Print the data exactly. Omit the pictures.

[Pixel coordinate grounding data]
= = = =
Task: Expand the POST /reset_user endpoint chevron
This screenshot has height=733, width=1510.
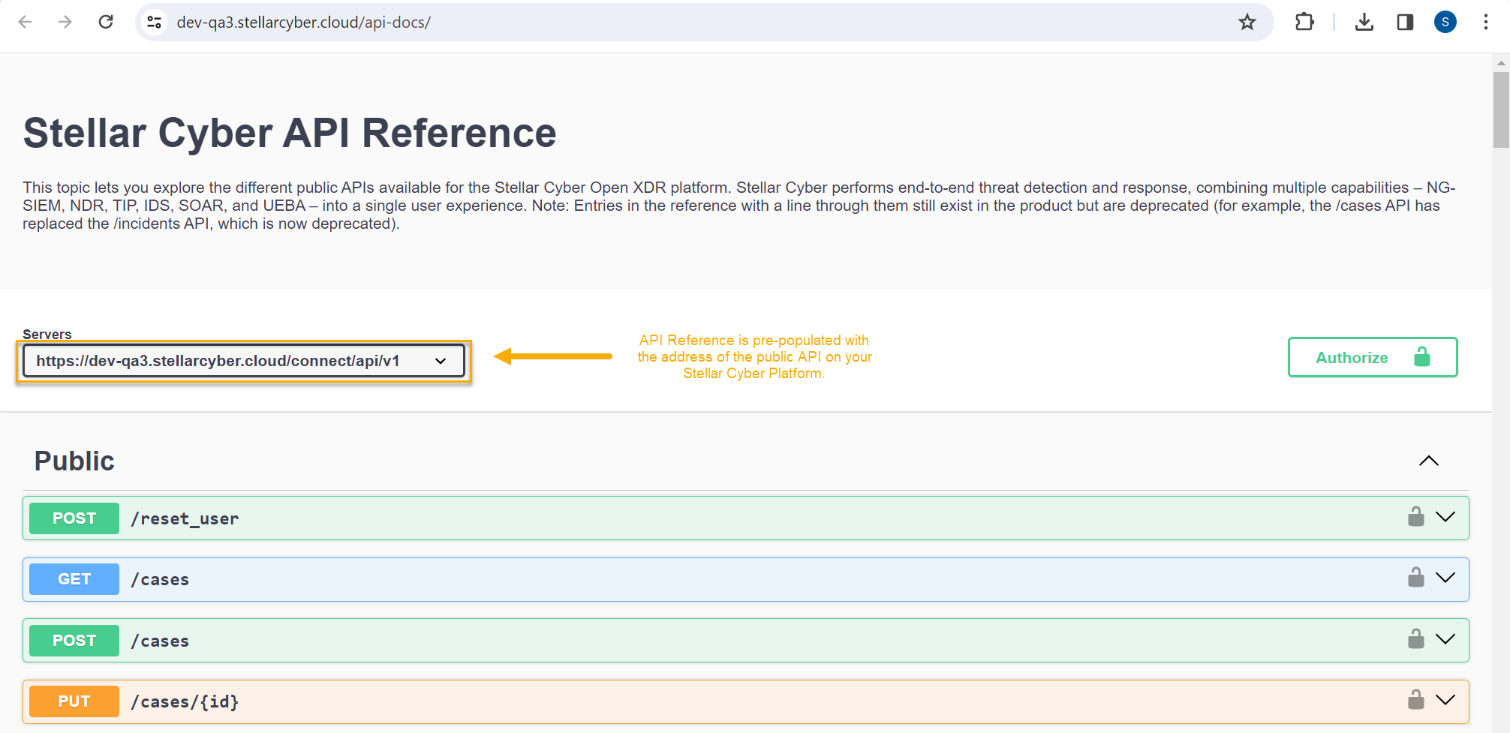Action: [x=1445, y=517]
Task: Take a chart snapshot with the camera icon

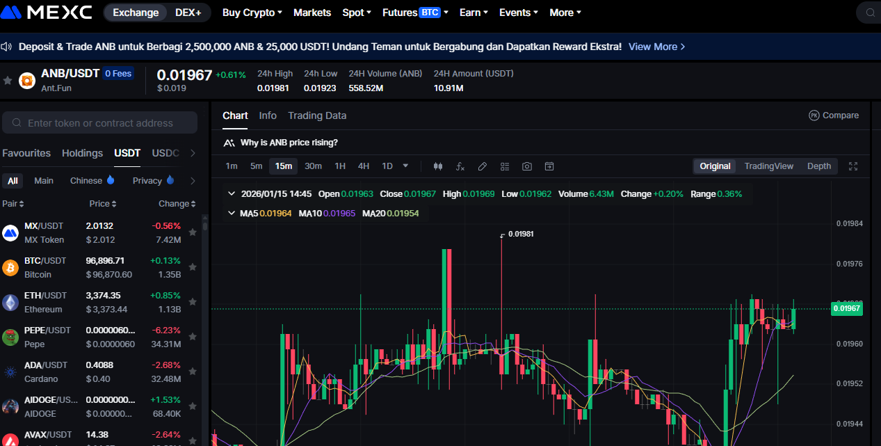Action: click(527, 166)
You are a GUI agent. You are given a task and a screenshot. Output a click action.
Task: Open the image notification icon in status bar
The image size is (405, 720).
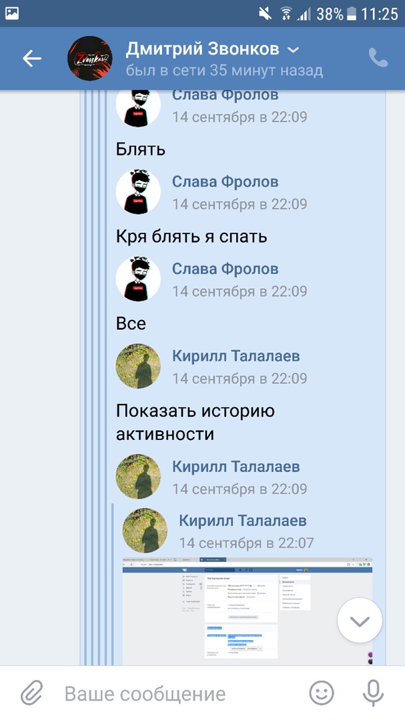(12, 13)
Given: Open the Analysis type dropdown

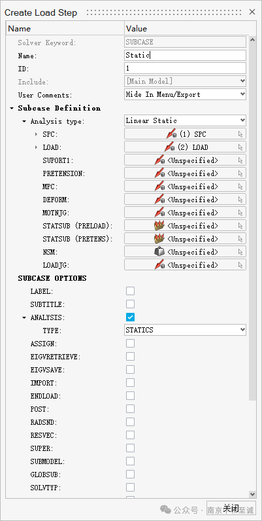Looking at the screenshot, I should (x=185, y=120).
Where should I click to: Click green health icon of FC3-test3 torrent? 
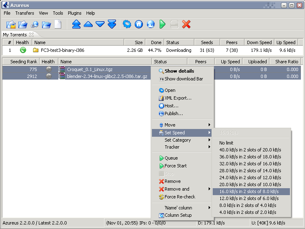tap(23, 50)
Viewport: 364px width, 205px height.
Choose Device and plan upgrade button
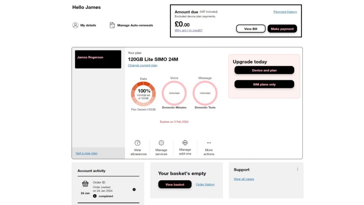pyautogui.click(x=264, y=70)
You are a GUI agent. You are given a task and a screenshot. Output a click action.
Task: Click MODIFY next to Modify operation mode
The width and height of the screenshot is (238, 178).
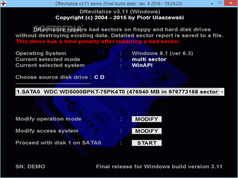[x=146, y=119]
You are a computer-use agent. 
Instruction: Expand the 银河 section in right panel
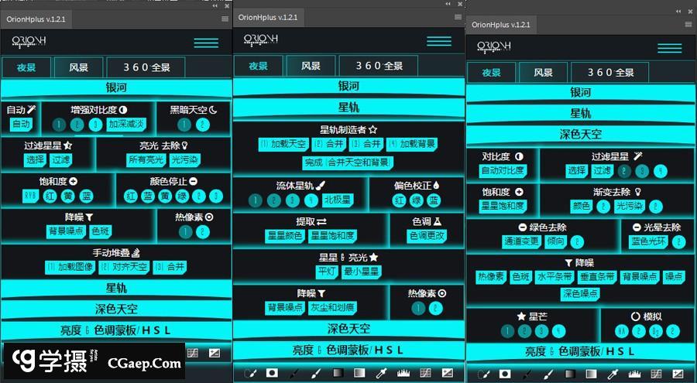(581, 93)
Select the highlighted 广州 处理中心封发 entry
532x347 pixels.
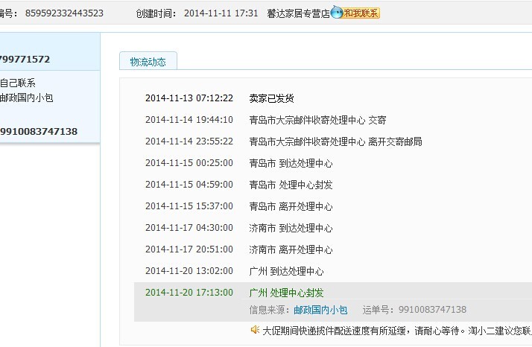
= = = =
> WRITTEN SOLUTION
Task: Expand the POST /reset_user endpoint chevron
This screenshot has height=733, width=1510.
Action: [x=1445, y=517]
Task: Take a chart snapshot with the camera icon

Action: click(527, 166)
You are a GUI agent. You are given a task and a screenshot. Output a click action.
Task: Open the image notification icon in status bar
The image size is (405, 720).
(12, 13)
Given: Open the Analysis type dropdown

Looking at the screenshot, I should (x=185, y=120).
Where should I click to: Click green health icon of FC3-test3 torrent? 
tap(23, 50)
Viewport: 364px width, 205px height.
Choose Device and plan upgrade button
pyautogui.click(x=264, y=70)
You are a GUI agent. You are given a task and a screenshot. Output a click action.
Task: Click MODIFY next to Modify operation mode
The width and height of the screenshot is (238, 178).
[x=146, y=119]
You are a computer-use agent. 
Instruction: Expand the 银河 section in right panel
(581, 93)
Select the highlighted 广州 处理中心封发 entry
532x347 pixels.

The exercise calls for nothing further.